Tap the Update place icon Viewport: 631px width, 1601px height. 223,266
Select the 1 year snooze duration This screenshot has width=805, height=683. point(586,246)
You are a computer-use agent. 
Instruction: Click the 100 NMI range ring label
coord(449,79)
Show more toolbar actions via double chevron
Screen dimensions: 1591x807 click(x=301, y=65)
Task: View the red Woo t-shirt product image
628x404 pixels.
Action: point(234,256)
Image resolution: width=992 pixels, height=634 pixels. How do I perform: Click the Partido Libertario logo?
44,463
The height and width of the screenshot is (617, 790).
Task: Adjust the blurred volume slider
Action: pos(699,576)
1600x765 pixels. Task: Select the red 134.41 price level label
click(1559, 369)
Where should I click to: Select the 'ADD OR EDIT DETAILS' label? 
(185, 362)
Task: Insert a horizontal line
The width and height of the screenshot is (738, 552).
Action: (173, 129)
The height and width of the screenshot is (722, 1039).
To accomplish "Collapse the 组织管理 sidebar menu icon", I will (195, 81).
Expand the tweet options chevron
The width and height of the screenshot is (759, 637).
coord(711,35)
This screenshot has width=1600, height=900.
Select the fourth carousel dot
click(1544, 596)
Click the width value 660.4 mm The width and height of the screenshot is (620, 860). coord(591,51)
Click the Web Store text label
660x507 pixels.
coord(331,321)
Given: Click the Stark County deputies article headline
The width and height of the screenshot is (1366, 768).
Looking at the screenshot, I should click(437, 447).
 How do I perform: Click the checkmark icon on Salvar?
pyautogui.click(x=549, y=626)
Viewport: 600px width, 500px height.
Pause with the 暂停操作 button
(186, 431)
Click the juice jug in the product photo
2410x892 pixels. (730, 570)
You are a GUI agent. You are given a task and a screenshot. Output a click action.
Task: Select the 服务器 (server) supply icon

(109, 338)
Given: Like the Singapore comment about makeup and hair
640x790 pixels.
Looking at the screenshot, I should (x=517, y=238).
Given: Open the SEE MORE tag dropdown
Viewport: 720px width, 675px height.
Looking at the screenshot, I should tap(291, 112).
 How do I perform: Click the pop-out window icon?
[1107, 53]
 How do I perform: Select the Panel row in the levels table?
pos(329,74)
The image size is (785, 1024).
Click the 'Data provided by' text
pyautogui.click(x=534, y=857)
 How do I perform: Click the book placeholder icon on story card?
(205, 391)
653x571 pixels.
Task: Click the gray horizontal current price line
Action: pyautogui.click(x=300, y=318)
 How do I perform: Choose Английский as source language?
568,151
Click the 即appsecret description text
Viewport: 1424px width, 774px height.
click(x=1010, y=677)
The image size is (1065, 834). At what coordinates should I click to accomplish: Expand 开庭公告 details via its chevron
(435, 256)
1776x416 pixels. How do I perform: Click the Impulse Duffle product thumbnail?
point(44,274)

---------------

# WHAT THE TASK ASKS:
Set down the data once more, word for word.

# ANSWER BELOW:
Tap the Update place icon Viewport: 631px width, 1601px height. 223,266
Select the 1 year snooze duration This screenshot has width=805, height=683. point(586,246)
You are a computer-use agent. 
Instruction: Click the 100 NMI range ring label
coord(449,79)
Show more toolbar actions via double chevron
Screen dimensions: 1591x807 click(x=301, y=65)
Task: View the red Woo t-shirt product image
628x404 pixels.
Action: point(234,256)
Image resolution: width=992 pixels, height=634 pixels. How do I perform: Click the Partido Libertario logo?
44,463
The height and width of the screenshot is (617, 790).
Task: Adjust the blurred volume slider
Action: pos(699,576)
1600x765 pixels. Task: Select the red 134.41 price level label
click(1559, 369)
Where should I click to: Select the 'ADD OR EDIT DETAILS' label? 
(185, 362)
Task: Insert a horizontal line
The width and height of the screenshot is (738, 552).
Action: (173, 129)
The height and width of the screenshot is (722, 1039).
To accomplish "Collapse the 组织管理 sidebar menu icon", I will (195, 81).
Expand the tweet options chevron
The width and height of the screenshot is (759, 637).
coord(711,35)
This screenshot has width=1600, height=900.
Select the fourth carousel dot
click(1544, 596)
Click the width value 660.4 mm The width and height of the screenshot is (620, 860). coord(591,51)
Click the Web Store text label
660x507 pixels.
coord(331,321)
Given: Click the Stark County deputies article headline
The width and height of the screenshot is (1366, 768).
Looking at the screenshot, I should click(437, 447).
 How do I perform: Click the checkmark icon on Salvar?
pyautogui.click(x=549, y=626)
Viewport: 600px width, 500px height.
Pause with the 暂停操作 button
(186, 431)
Click the juice jug in the product photo
2410x892 pixels. (730, 570)
You are a GUI agent. You are given a task and a screenshot. Output a click action.
Task: Select the 服务器 (server) supply icon

(109, 338)
Given: Like the Singapore comment about makeup and hair
640x790 pixels.
Looking at the screenshot, I should (x=517, y=238).
Given: Open the SEE MORE tag dropdown
Viewport: 720px width, 675px height.
Looking at the screenshot, I should tap(291, 112).
 How do I perform: Click the pop-out window icon?
[1107, 53]
 How do I perform: Select the Panel row in the levels table?
pos(329,74)
The image size is (785, 1024).
Click the 'Data provided by' text
pyautogui.click(x=534, y=857)
 How do I perform: Click the book placeholder icon on story card?
(205, 391)
653x571 pixels.
Task: Click the gray horizontal current price line
Action: pyautogui.click(x=300, y=318)
 How do I perform: Choose Английский as source language?
568,151
Click the 即appsecret description text
Viewport: 1424px width, 774px height.
click(x=1010, y=677)
The image size is (1065, 834). At what coordinates should I click to accomplish: Expand 开庭公告 details via its chevron
(435, 256)
1776x416 pixels. How do I perform: Click the Impulse Duffle product thumbnail?
point(44,274)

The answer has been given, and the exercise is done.